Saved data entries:
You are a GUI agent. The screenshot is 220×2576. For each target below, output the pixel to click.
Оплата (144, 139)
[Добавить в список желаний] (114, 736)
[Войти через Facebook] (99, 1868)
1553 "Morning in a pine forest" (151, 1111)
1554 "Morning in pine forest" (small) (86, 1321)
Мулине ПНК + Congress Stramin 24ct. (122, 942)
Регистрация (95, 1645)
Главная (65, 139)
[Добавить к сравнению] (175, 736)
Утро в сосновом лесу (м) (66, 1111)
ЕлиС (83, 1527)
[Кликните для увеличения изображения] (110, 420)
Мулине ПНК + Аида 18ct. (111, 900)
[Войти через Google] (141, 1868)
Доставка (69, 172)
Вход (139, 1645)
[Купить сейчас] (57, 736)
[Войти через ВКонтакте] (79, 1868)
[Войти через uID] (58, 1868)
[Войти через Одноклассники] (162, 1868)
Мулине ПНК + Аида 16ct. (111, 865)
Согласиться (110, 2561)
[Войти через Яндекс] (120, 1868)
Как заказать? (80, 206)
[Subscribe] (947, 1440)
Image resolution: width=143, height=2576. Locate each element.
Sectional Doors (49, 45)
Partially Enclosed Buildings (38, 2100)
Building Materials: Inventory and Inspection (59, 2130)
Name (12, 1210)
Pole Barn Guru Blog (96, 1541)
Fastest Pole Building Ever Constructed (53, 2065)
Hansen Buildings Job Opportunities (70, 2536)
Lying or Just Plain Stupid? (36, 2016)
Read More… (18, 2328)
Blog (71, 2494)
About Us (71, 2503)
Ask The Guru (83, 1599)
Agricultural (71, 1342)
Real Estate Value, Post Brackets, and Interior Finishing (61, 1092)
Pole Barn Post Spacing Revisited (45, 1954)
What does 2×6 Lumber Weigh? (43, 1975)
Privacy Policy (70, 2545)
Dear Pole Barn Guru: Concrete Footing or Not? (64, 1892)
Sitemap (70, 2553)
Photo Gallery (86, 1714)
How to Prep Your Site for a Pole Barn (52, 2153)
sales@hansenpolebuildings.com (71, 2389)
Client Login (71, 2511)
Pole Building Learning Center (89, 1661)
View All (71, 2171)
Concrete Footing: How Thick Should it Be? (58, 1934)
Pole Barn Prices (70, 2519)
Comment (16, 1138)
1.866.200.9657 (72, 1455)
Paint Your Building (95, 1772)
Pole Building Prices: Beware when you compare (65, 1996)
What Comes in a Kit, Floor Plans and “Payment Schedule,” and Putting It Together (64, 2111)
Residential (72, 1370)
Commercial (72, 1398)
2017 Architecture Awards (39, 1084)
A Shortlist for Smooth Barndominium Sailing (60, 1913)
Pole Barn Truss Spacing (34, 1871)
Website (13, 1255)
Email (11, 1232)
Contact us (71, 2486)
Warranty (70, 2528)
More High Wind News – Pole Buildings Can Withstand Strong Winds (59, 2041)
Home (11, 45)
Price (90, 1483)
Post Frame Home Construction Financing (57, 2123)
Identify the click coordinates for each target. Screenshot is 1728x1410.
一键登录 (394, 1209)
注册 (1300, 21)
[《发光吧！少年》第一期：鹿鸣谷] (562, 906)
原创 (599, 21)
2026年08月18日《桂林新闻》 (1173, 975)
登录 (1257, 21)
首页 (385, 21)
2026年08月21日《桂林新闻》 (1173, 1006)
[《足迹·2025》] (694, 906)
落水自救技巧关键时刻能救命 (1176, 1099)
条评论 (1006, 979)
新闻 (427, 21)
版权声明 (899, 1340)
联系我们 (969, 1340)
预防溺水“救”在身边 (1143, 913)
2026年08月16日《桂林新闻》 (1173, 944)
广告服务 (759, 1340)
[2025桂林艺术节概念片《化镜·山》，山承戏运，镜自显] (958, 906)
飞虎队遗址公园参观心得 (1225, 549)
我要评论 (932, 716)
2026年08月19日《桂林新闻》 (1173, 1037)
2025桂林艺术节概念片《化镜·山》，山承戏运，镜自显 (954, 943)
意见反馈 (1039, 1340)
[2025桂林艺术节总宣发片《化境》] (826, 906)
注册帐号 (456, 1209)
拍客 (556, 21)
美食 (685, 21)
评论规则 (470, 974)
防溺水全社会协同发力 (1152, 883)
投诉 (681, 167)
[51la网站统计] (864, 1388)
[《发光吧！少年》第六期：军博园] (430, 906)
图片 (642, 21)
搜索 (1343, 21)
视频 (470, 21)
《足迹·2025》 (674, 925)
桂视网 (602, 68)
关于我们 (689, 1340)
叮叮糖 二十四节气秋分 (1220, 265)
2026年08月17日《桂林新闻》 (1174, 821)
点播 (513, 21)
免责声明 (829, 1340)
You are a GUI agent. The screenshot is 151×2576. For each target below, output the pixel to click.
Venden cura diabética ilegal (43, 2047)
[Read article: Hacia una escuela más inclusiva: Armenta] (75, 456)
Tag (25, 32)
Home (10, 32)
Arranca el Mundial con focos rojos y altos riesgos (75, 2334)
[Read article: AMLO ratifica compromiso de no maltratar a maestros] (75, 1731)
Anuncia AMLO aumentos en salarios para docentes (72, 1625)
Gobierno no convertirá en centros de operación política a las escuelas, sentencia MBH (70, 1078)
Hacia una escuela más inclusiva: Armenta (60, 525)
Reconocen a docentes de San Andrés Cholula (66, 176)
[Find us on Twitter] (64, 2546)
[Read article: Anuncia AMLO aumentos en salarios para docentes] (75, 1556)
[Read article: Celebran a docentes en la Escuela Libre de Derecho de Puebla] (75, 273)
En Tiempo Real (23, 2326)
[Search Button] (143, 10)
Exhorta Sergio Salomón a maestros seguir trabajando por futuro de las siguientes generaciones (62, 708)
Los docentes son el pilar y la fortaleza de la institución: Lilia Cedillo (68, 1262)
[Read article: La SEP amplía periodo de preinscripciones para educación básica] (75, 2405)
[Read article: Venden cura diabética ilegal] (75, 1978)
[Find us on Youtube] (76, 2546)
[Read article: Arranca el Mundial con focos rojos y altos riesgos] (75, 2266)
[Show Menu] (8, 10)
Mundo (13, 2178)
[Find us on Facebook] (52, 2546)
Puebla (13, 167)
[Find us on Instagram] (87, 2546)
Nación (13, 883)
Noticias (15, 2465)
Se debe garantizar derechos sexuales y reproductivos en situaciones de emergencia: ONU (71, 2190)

How to complete this task:
Your task is to retype all of the records exactly.

Answer to this exercise:
You are a GUI agent. The screenshot is 220×2576. For each target below, output the pixel to click.
Оплата (144, 139)
[Добавить в список желаний] (114, 736)
[Войти через Facebook] (99, 1868)
1553 "Morning in a pine forest" (151, 1111)
1554 "Morning in pine forest" (small) (86, 1321)
Мулине ПНК + Congress Stramin 24ct. (122, 942)
Регистрация (95, 1645)
Главная (65, 139)
[Добавить к сравнению] (175, 736)
Утро в сосновом лесу (м) (66, 1111)
ЕлиС (83, 1527)
[Кликните для увеличения изображения] (110, 420)
Мулине ПНК + Аида 18ct. (111, 900)
[Войти через Google] (141, 1868)
Доставка (69, 172)
Вход (139, 1645)
[Купить сейчас] (57, 736)
[Войти через ВКонтакте] (79, 1868)
[Войти через uID] (58, 1868)
[Войти через Одноклассники] (162, 1868)
Мулине ПНК + Аида 16ct. (111, 865)
Согласиться (110, 2561)
[Войти через Яндекс] (120, 1868)
Как заказать? (80, 206)
[Subscribe] (947, 1440)
Image resolution: width=143, height=2576. Locate each element.
Sectional Doors (49, 45)
Partially Enclosed Buildings (38, 2100)
Building Materials: Inventory and Inspection (59, 2130)
Name (12, 1210)
Pole Barn Guru Blog (96, 1541)
Fastest Pole Building Ever Constructed (53, 2065)
Hansen Buildings Job Opportunities (70, 2536)
Lying or Just Plain Stupid? (36, 2016)
Read More… (18, 2328)
Blog (71, 2494)
About Us (71, 2503)
Ask The Guru (83, 1599)
Agricultural (71, 1342)
Real Estate Value, Post Brackets, and Interior Finishing (61, 1092)
Pole Barn Post Spacing Revisited (45, 1954)
What does 2×6 Lumber Weigh? (43, 1975)
Privacy Policy (70, 2545)
Dear Pole Barn Guru: Concrete Footing or Not? (64, 1892)
Sitemap (70, 2553)
Photo Gallery (86, 1714)
How to Prep Your Site for a Pole Barn (52, 2153)
sales@hansenpolebuildings.com (71, 2389)
Client Login (71, 2511)
Pole Building Learning Center (89, 1661)
View All (71, 2171)
Concrete Footing: How Thick Should it Be? (58, 1934)
Pole Barn Prices (70, 2519)
Comment (16, 1138)
1.866.200.9657 (72, 1455)
Paint Your Building (95, 1772)
Pole Building Prices: Beware when you compare (65, 1996)
What Comes in a Kit, Floor Plans and “Payment Schedule,” and Putting It Together (64, 2111)
Residential (72, 1370)
Commercial (72, 1398)
2017 Architecture Awards (39, 1084)
A Shortlist for Smooth Barndominium Sailing (60, 1913)
Pole Barn Truss Spacing (34, 1871)
Website (13, 1255)
Email (11, 1232)
Contact us (71, 2486)
Warranty (70, 2528)
More High Wind News – Pole Buildings Can Withstand Strong Winds (59, 2041)
Home (11, 45)
Price (90, 1483)
Post Frame Home Construction Financing (57, 2123)
Identify the click coordinates for each target. Screenshot is 1728x1410.
一键登录 (394, 1209)
注册 (1300, 21)
[《发光吧！少年》第一期：鹿鸣谷] (562, 906)
原创 (599, 21)
2026年08月18日《桂林新闻》 (1173, 975)
登录 (1257, 21)
首页 (385, 21)
2026年08月21日《桂林新闻》 (1173, 1006)
[《足迹·2025》] (694, 906)
落水自救技巧关键时刻能救命 (1176, 1099)
条评论 (1006, 979)
新闻 (427, 21)
版权声明 (899, 1340)
联系我们 (969, 1340)
预防溺水“救”在身边 (1143, 913)
2026年08月16日《桂林新闻》 (1173, 944)
广告服务 (759, 1340)
[2025桂林艺术节概念片《化镜·山》，山承戏运，镜自显] (958, 906)
飞虎队遗址公园参观心得 (1225, 549)
我要评论 (932, 716)
2026年08月19日《桂林新闻》 (1173, 1037)
2025桂林艺术节概念片《化镜·山》，山承戏运，镜自显 (954, 943)
意见反馈 (1039, 1340)
[2025桂林艺术节总宣发片《化境》] (826, 906)
注册帐号 (456, 1209)
拍客 (556, 21)
美食 (685, 21)
评论规则 (470, 974)
防溺水全社会协同发力 (1152, 883)
投诉 (681, 167)
[51la网站统计] (864, 1388)
[《发光吧！少年》第六期：军博园] (430, 906)
图片 (642, 21)
搜索 (1343, 21)
视频 (470, 21)
《足迹·2025》 (674, 925)
桂视网 (602, 68)
关于我们 (689, 1340)
叮叮糖 二十四节气秋分 (1220, 265)
2026年08月17日《桂林新闻》 (1174, 821)
点播 (513, 21)
免责声明 (829, 1340)
You are a GUI agent. The screenshot is 151×2576. For each target below, output the pixel to click.
Venden cura diabética ilegal (43, 2047)
[Read article: Hacia una escuela más inclusiva: Armenta] (75, 456)
Tag (25, 32)
Home (10, 32)
Arranca el Mundial con focos rojos y altos riesgos (75, 2334)
[Read article: AMLO ratifica compromiso de no maltratar a maestros] (75, 1731)
Anuncia AMLO aumentos en salarios para docentes (72, 1625)
Gobierno no convertirá en centros de operación política a las escuelas, sentencia MBH (70, 1078)
Hacia una escuela más inclusiva: Armenta (60, 525)
Reconocen a docentes de San Andrés Cholula (66, 176)
[Find us on Twitter] (64, 2546)
[Read article: Anuncia AMLO aumentos en salarios para docentes] (75, 1556)
[Read article: Celebran a docentes en la Escuela Libre de Derecho de Puebla] (75, 273)
En Tiempo Real (23, 2326)
[Search Button] (143, 10)
Exhorta Sergio Salomón a maestros seguir trabajando por futuro de las siguientes generaciones (62, 708)
Los docentes son el pilar y la fortaleza de la institución: Lilia Cedillo (68, 1262)
[Read article: La SEP amplía periodo de preinscripciones para educación básica] (75, 2405)
[Read article: Venden cura diabética ilegal] (75, 1978)
[Find us on Youtube] (76, 2546)
[Read article: Arranca el Mundial con focos rojos y altos riesgos] (75, 2266)
[Show Menu] (8, 10)
Mundo (13, 2178)
[Find us on Facebook] (52, 2546)
Puebla (13, 167)
[Find us on Instagram] (87, 2546)
Nación (13, 883)
Noticias (15, 2465)
Se debe garantizar derechos sexuales y reproductivos en situaciones de emergencia: ONU (71, 2190)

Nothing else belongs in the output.